Map Reduce in Hadoop :
It is designed for processing large volume of data in parallel.
It is an execution model in hadoop framework which is sub-divided into two separate phases :
- Mapper phase,
- Reducer Phase
Mapper Phase : During this phase , the input data splits for analysis by map tasks running in parallel across the hadoop cluster. It separate required output key and output value and writes into local disk.
Reducer Phase : It has two responsibility :
- Grouping the data based on key
Once output is returned , immediately mapper output will be deleted.
In our query or job,if suppose there is no requirement of grouping and aggregating functionality , we can suspend the reducer . In such situation , mapper output is permanent.
For the mapper and reducer , input and output should be in key value pair.
Identity Mapper : it is like identity function in mathematics.
Identity Mapper takes the input key/value pair and splits it out without any processing.
Identity Reducer :
In Identity Reducer , the reduce step will take place , related sorting and shuffling will also be performed.but there will be no aggregation .

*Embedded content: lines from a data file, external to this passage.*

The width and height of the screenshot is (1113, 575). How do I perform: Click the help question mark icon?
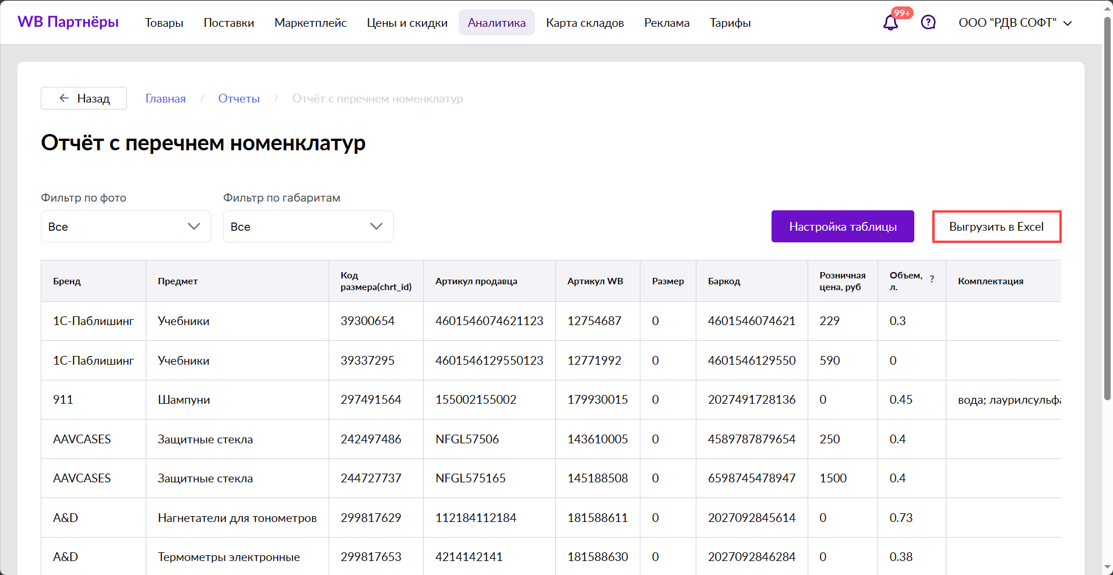click(928, 23)
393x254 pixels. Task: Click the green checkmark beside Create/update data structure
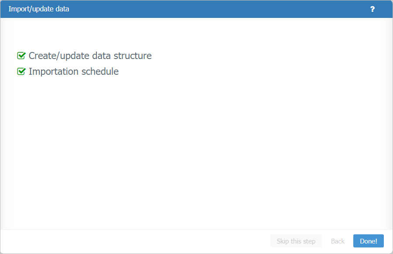(x=21, y=56)
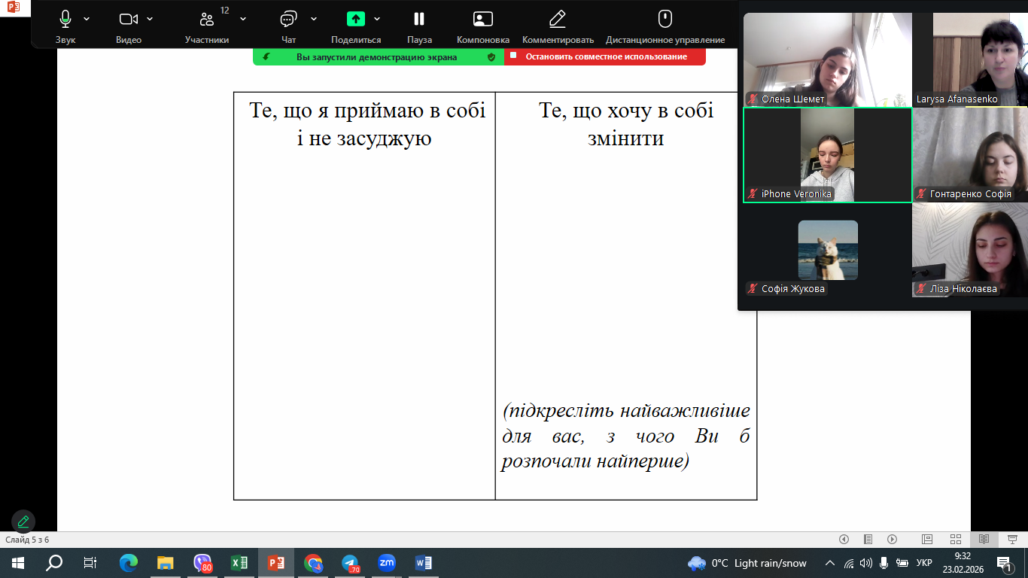This screenshot has height=578, width=1028.
Task: Expand the Видео options arrow
Action: click(150, 19)
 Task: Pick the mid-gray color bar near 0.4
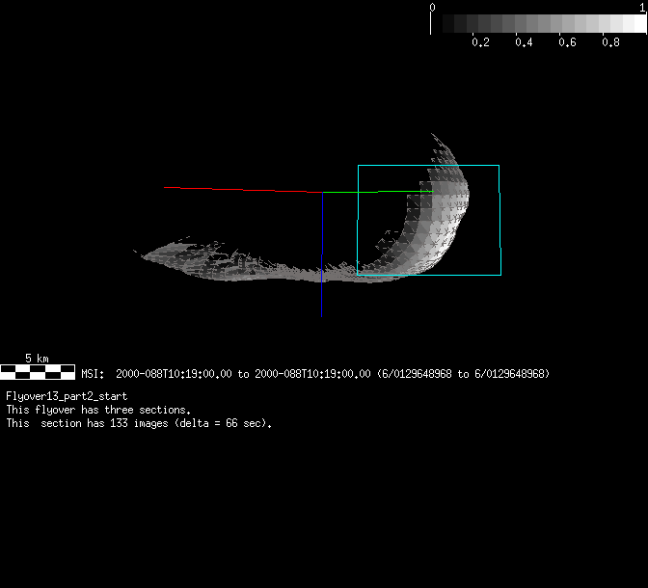[x=523, y=24]
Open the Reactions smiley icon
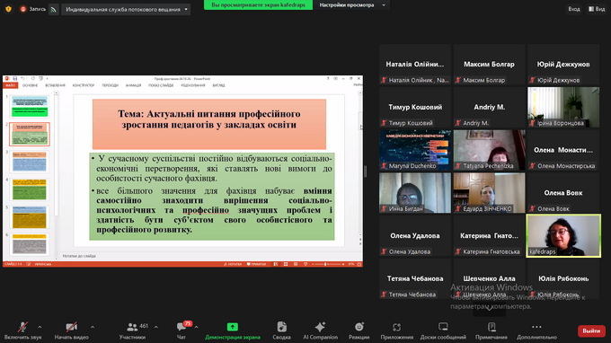Viewport: 611px width, 343px height. tap(359, 327)
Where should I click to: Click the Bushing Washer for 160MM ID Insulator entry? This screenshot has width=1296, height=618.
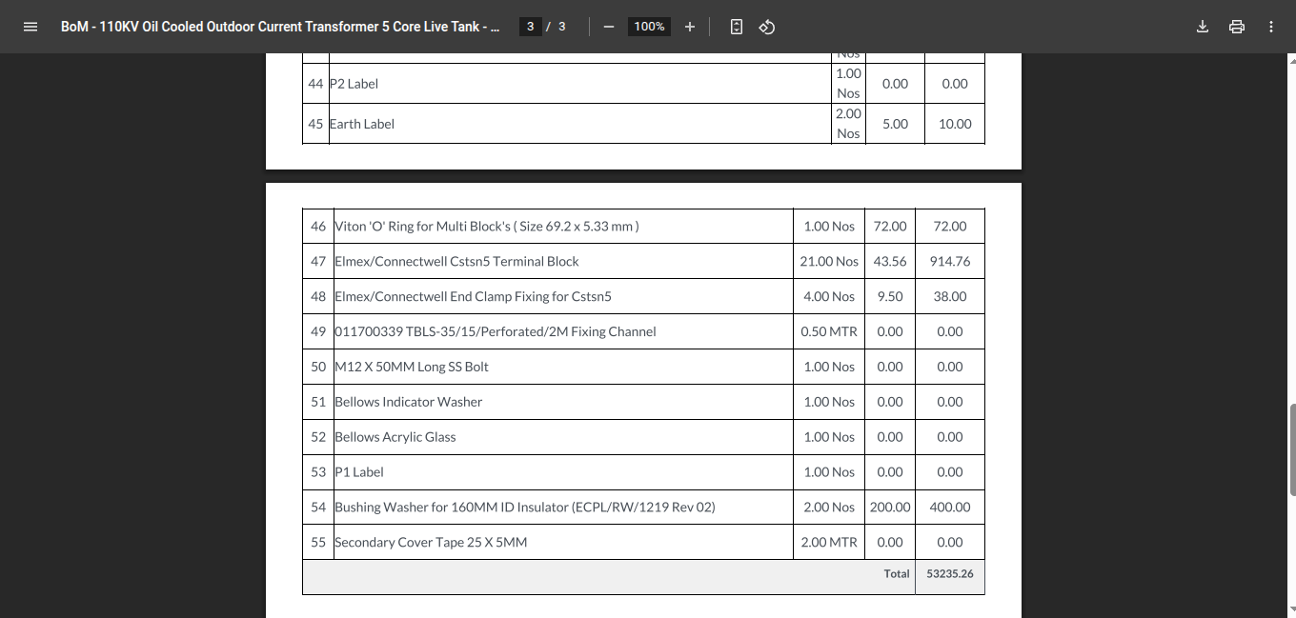[x=524, y=507]
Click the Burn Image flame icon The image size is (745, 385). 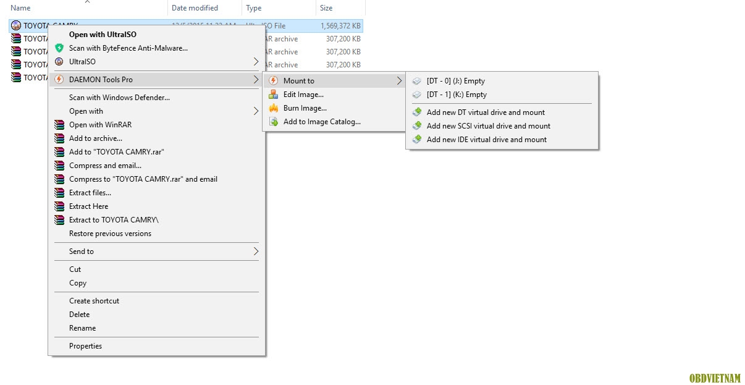coord(273,108)
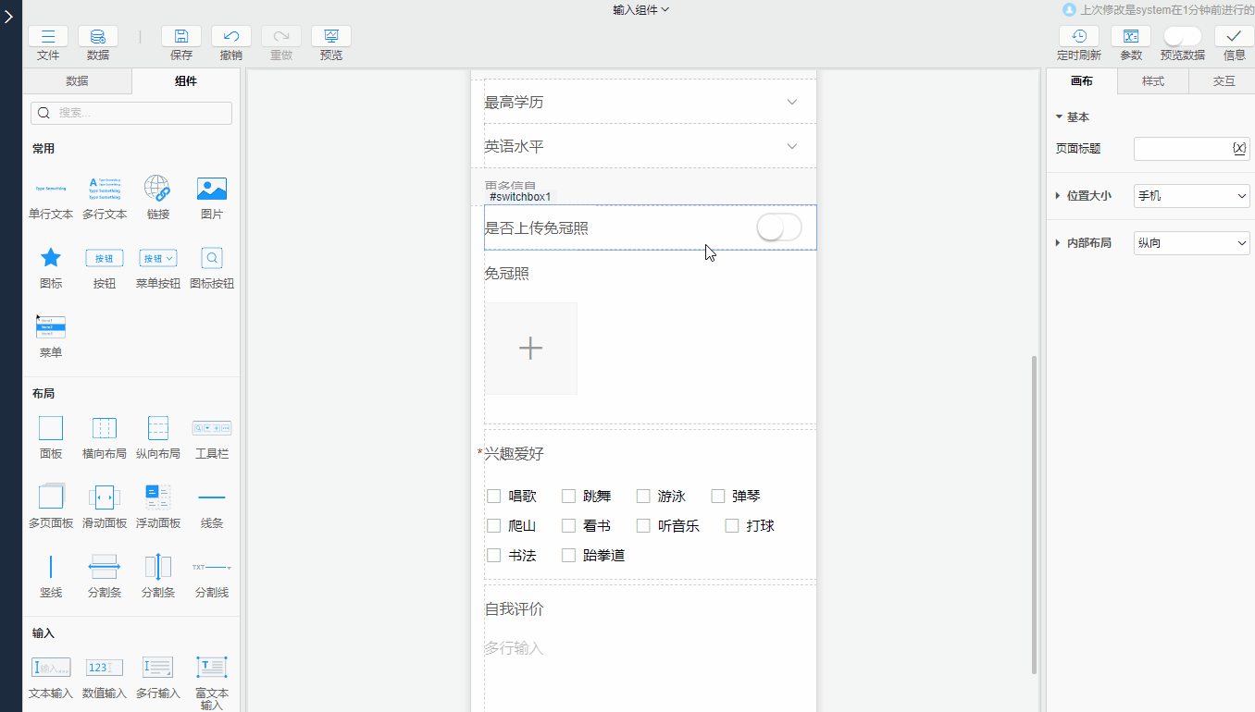Check the 唱歌 hobby checkbox
Viewport: 1255px width, 712px height.
coord(493,496)
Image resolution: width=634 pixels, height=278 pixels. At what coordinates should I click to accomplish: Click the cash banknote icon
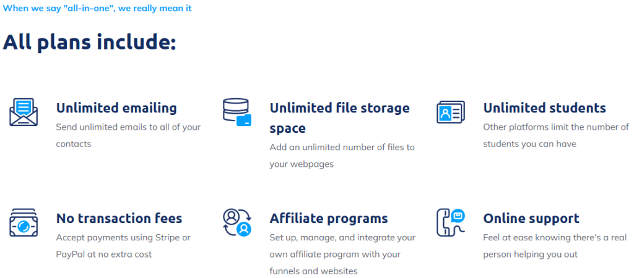pyautogui.click(x=24, y=222)
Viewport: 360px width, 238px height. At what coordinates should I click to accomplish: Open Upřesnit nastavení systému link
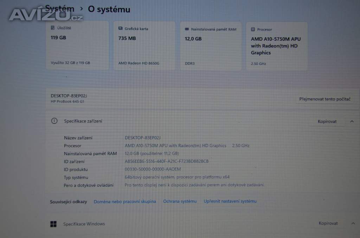[230, 201]
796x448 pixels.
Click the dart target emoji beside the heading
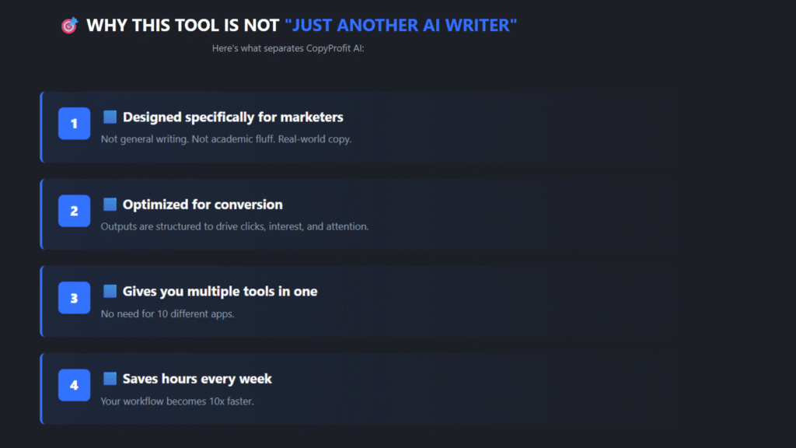tap(69, 26)
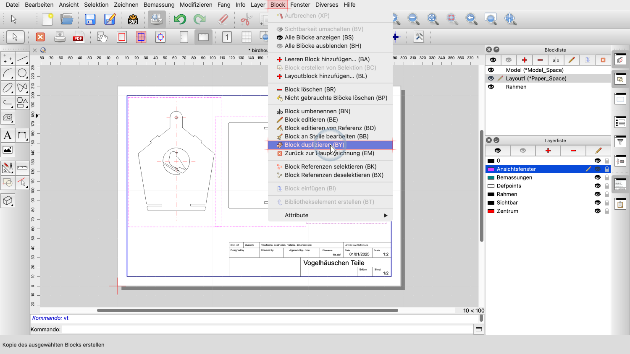
Task: Choose Block duplizieren from the menu
Action: [314, 145]
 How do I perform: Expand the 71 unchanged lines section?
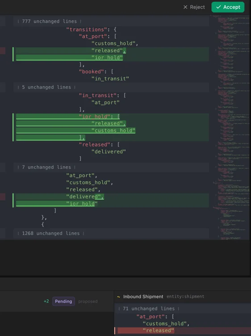(183, 309)
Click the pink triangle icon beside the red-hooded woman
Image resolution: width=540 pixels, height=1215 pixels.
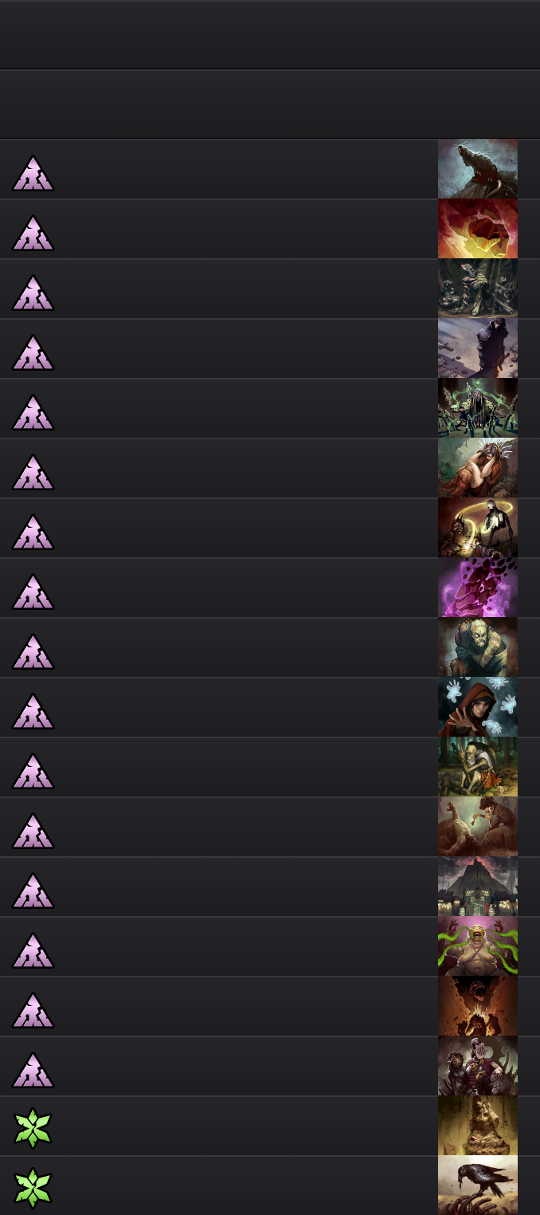[x=33, y=711]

So if we want to sort our data that is coming from map but don’t care for any grouping and also fine with multiple reducer output then in that case we can use identity reducer.
Combiner in Map reduce :
Combiner is used as an optimization for map reduce job.The combiner function runs on the output of the map phase and is used as filtering or aggregating step to lessen the number of intermediate keys that are being passed to the reducer.In most of the cases , the reducer is set to be the combiner class. The output of the combiner class is the intermediate data that is passed to the reducer where as the output of the reducer class is passed to the output file on disk.